**GOAL OF THE EXERCISE:** Each record that follows should be reproduced in full, character for character.

**RECORDS SHOWN:**
*** Begin section ***
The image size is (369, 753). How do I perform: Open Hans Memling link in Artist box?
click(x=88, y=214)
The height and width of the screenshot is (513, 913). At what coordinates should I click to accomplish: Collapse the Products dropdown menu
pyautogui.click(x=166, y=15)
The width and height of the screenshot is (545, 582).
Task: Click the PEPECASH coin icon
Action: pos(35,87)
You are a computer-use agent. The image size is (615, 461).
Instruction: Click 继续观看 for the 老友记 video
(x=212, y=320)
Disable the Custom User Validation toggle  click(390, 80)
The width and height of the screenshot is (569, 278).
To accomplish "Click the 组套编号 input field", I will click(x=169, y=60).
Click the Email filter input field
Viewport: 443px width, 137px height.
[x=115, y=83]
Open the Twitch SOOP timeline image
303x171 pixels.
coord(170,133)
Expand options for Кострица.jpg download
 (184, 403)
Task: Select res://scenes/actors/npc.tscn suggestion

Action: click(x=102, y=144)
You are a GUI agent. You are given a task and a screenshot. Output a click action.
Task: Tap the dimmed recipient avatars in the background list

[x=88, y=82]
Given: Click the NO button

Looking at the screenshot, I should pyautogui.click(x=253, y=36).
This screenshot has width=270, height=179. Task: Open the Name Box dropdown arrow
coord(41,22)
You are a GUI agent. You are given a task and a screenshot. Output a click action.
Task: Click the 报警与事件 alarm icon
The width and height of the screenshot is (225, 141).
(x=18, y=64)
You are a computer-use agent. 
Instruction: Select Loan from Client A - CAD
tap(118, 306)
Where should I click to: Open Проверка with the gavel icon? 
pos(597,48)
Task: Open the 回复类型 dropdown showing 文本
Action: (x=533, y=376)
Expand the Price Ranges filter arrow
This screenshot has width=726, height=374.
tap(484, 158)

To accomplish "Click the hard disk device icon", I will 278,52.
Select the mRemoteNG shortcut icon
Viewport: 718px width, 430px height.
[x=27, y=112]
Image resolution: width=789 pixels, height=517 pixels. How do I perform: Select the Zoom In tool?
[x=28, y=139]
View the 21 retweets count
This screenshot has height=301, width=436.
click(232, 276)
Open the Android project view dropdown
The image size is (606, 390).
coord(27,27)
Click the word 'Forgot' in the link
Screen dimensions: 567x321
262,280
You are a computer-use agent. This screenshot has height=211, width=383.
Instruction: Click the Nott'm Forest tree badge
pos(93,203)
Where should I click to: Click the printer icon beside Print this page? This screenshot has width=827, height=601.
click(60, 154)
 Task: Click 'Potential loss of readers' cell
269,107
*** End section ***
**TASK RESPONSE:**
The image size is (369, 753). How do I perform: Open Hans Memling link in Artist box?
click(x=88, y=214)
The height and width of the screenshot is (513, 913). At what coordinates should I click to accomplish: Collapse the Products dropdown menu
pyautogui.click(x=166, y=15)
The width and height of the screenshot is (545, 582).
Task: Click the PEPECASH coin icon
Action: pos(35,87)
You are a computer-use agent. The image size is (615, 461).
Instruction: Click 继续观看 for the 老友记 video
(x=212, y=320)
Disable the Custom User Validation toggle  click(390, 80)
The width and height of the screenshot is (569, 278).
To accomplish "Click the 组套编号 input field", I will click(x=169, y=60).
Click the Email filter input field
Viewport: 443px width, 137px height.
[x=115, y=83]
Open the Twitch SOOP timeline image
303x171 pixels.
coord(170,133)
Expand options for Кострица.jpg download
 (184, 403)
Task: Select res://scenes/actors/npc.tscn suggestion

Action: click(x=102, y=144)
You are a GUI agent. You are given a task and a screenshot. Output a click action.
Task: Tap the dimmed recipient avatars in the background list

[x=88, y=82]
Given: Click the NO button

Looking at the screenshot, I should pyautogui.click(x=253, y=36).
This screenshot has width=270, height=179. Task: Open the Name Box dropdown arrow
coord(41,22)
You are a GUI agent. You are given a task and a screenshot. Output a click action.
Task: Click the 报警与事件 alarm icon
The width and height of the screenshot is (225, 141).
(x=18, y=64)
You are a computer-use agent. 
Instruction: Select Loan from Client A - CAD
tap(118, 306)
Where should I click to: Open Проверка with the gavel icon? 
pos(597,48)
Task: Open the 回复类型 dropdown showing 文本
Action: (x=533, y=376)
Expand the Price Ranges filter arrow
This screenshot has width=726, height=374.
tap(484, 158)

To accomplish "Click the hard disk device icon", I will 278,52.
Select the mRemoteNG shortcut icon
Viewport: 718px width, 430px height.
[x=27, y=112]
Image resolution: width=789 pixels, height=517 pixels. How do I perform: Select the Zoom In tool?
[x=28, y=139]
View the 21 retweets count
This screenshot has height=301, width=436.
click(232, 276)
Open the Android project view dropdown
The image size is (606, 390).
coord(27,27)
Click the word 'Forgot' in the link
Screen dimensions: 567x321
262,280
You are a computer-use agent. This screenshot has height=211, width=383.
Instruction: Click the Nott'm Forest tree badge
pos(93,203)
Where should I click to: Click the printer icon beside Print this page? This screenshot has width=827, height=601.
click(60, 154)
 Task: Click 'Potential loss of readers' cell
269,107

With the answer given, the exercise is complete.